_ИСХОДНЫЙ ТЕКСТ_

□ □ □ □ □

Не так-то легко описать утонченно-коварные формы, в которых жил во мне Канбури с его последствиями. Я обнаружил, что с трудом выношу любые серые зоны, неоднозначность или неопределенность в любых проявлениях, не питаю снисхождения к чужим ошибкам — или, если отбросить смягчающие формулировки, попросту не прощаю людям их глупость. Меня нервировали мелочи, а вернее было бы сказать, что я вовсе не снисходил до возни с ними, изобретал способы откладывать в долгий ящик все те пустяки, которыми нам постоянно досаждает жизнь. К примеру, моя профессиональная деятельность была чрезвычайно хорошо организована, и я был к ней по-настоящему внимателен, если не сказать предан — мог формулировать мысли и выступать с военной точностью даже без конспектов, — зато всяческие там счета, циркулярные письма, а в особенности запросы на личные сведения казались попросту невыносимыми. Я рассматривал их как непредвиденные обстоятельства, отвлекающие факторы, вторжение неопределенности в жизнь, которая алкала упорядоченности.
Я был жертвой странной пассивности, которая заставляла поглощать жизненный опыт не хуже промокательной бумаги, зато мешала им делиться; из-за нее я казался заторможенным, хотя лентяем меня не назовешь. Порой я чувствовал себя гостем в собственном доме. Во время ссор я оказывал сопротивление с поистине безграничным упрямством, словно по поводу и без повода мстил и кэмпэйтаю, и всем тем охранникам. Подсознательно и не признаваясь в этом самому себе, я продолжал сражаться, когда кругом уже давно царил мир.

□ □ □ □ □

_Записи набора данных_

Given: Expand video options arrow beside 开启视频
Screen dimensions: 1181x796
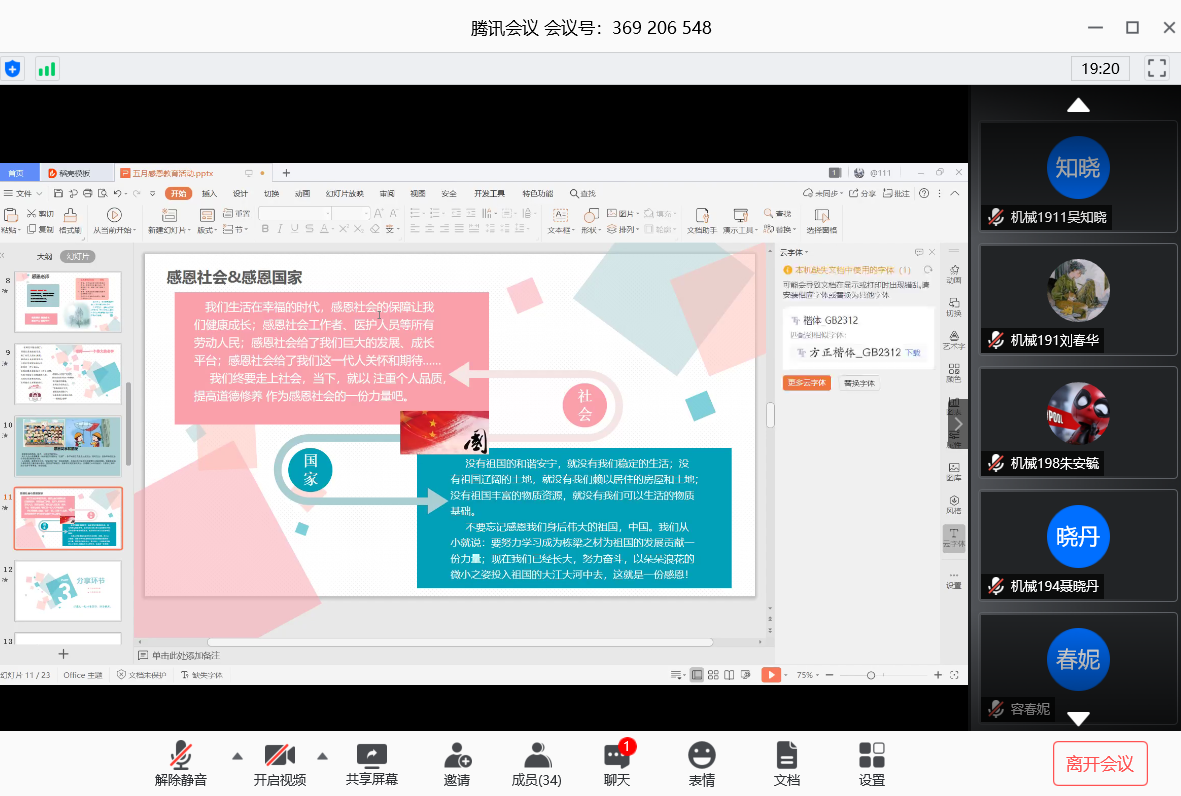Looking at the screenshot, I should point(322,756).
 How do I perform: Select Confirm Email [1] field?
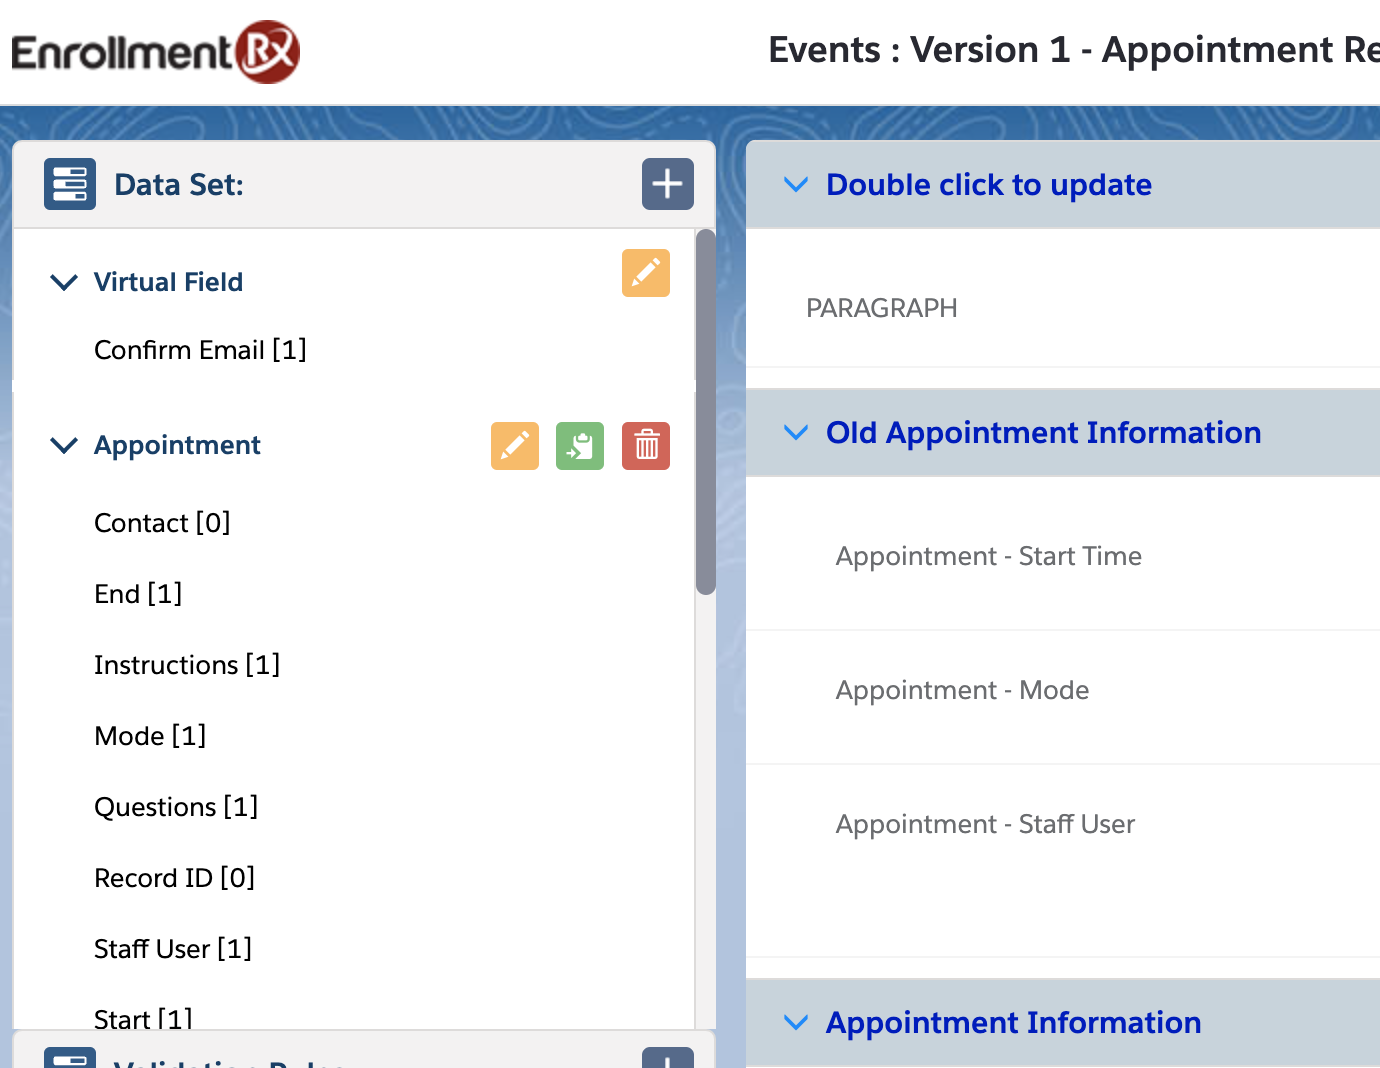pyautogui.click(x=200, y=350)
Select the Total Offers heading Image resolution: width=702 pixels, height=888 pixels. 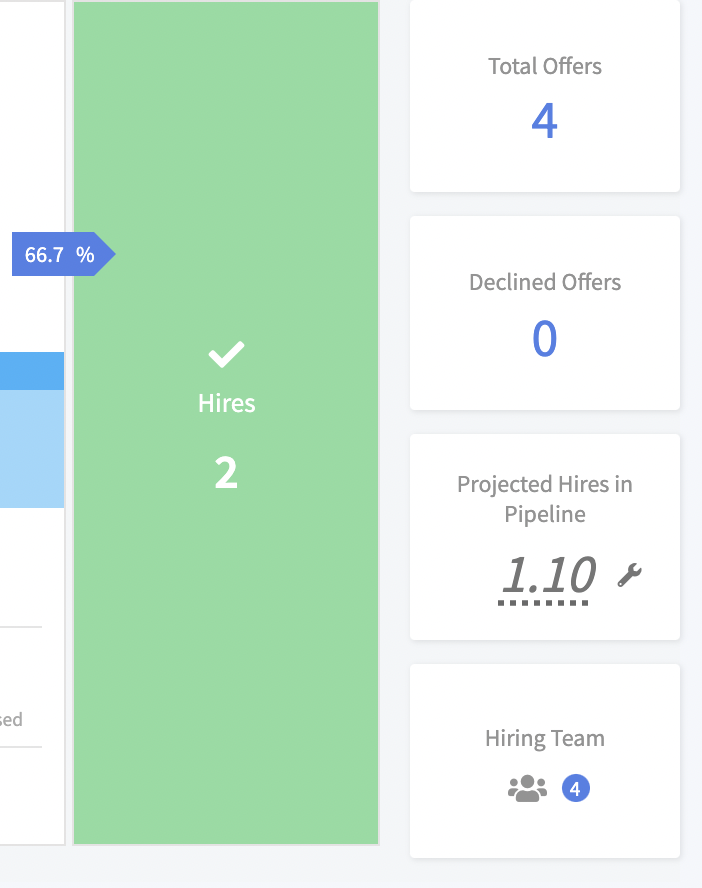(544, 67)
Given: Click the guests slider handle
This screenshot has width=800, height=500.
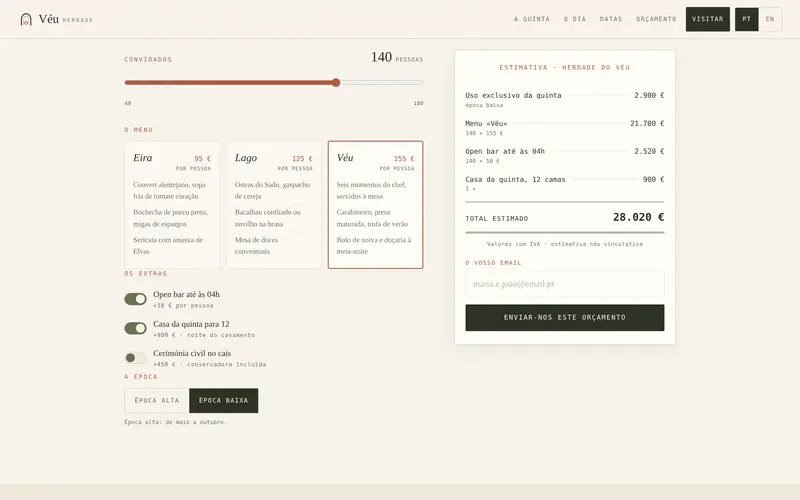Looking at the screenshot, I should 336,83.
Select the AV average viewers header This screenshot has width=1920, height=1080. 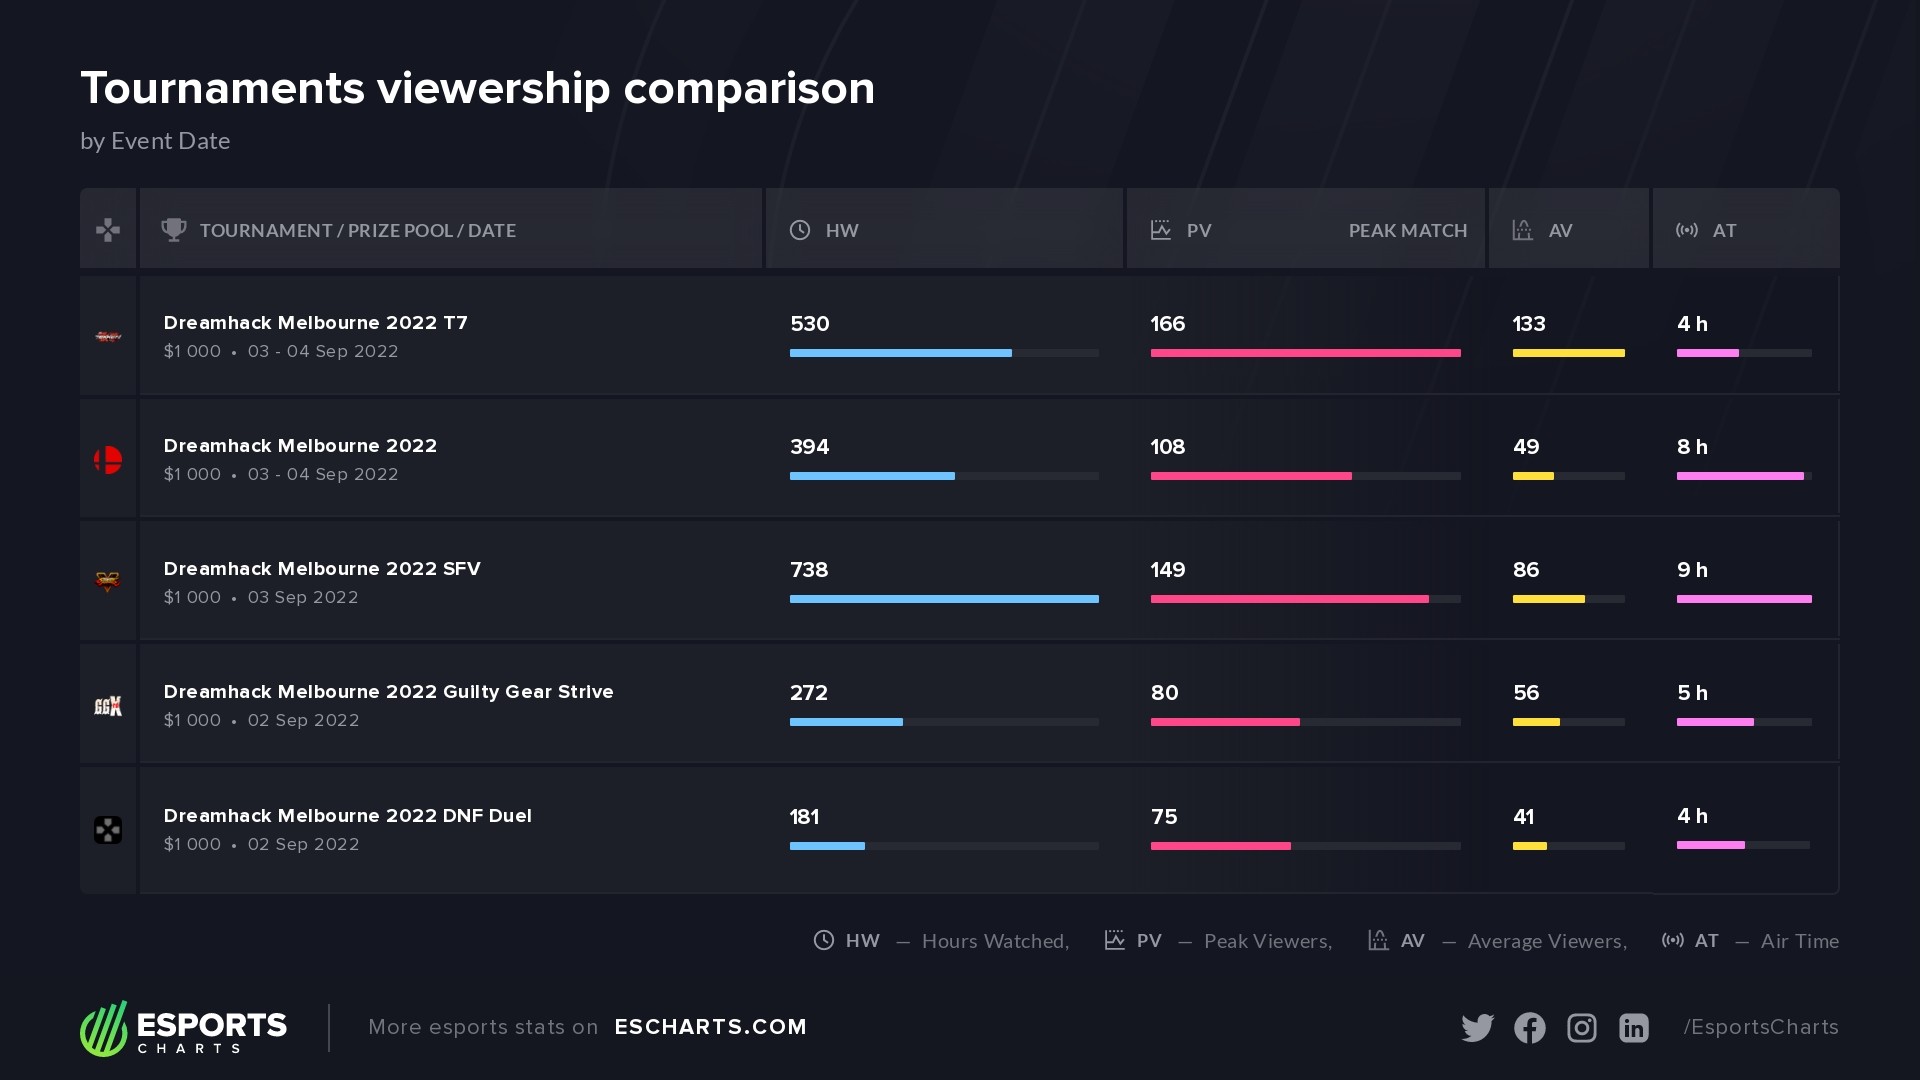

□ □ □ □ □

_ЧТО НУЖНО СДЕЛАТЬ_
Выпишите дословно из исходного текста фрагмент, который открывается словами «Я был жертвой» и завершается словами «давно царил мир.».

_ПОЛЕ ДЛЯ ОТВЕТА_
Я был жертвой странной пассивности, которая заставляла поглощать жизненный опыт не хуже промокательной бумаги, зато мешала им делиться; из-за нее я казался заторможенным, хотя лентяем меня не назовешь. Порой я чувствовал себя гостем в собственном доме. Во время ссор я оказывал сопротивление с поистине безграничным упрямством, словно по поводу и без повода мстил и кэмпэйтаю, и всем тем охранникам. Подсознательно и не признаваясь в этом самому себе, я продолжал сражаться, когда кругом уже давно царил мир.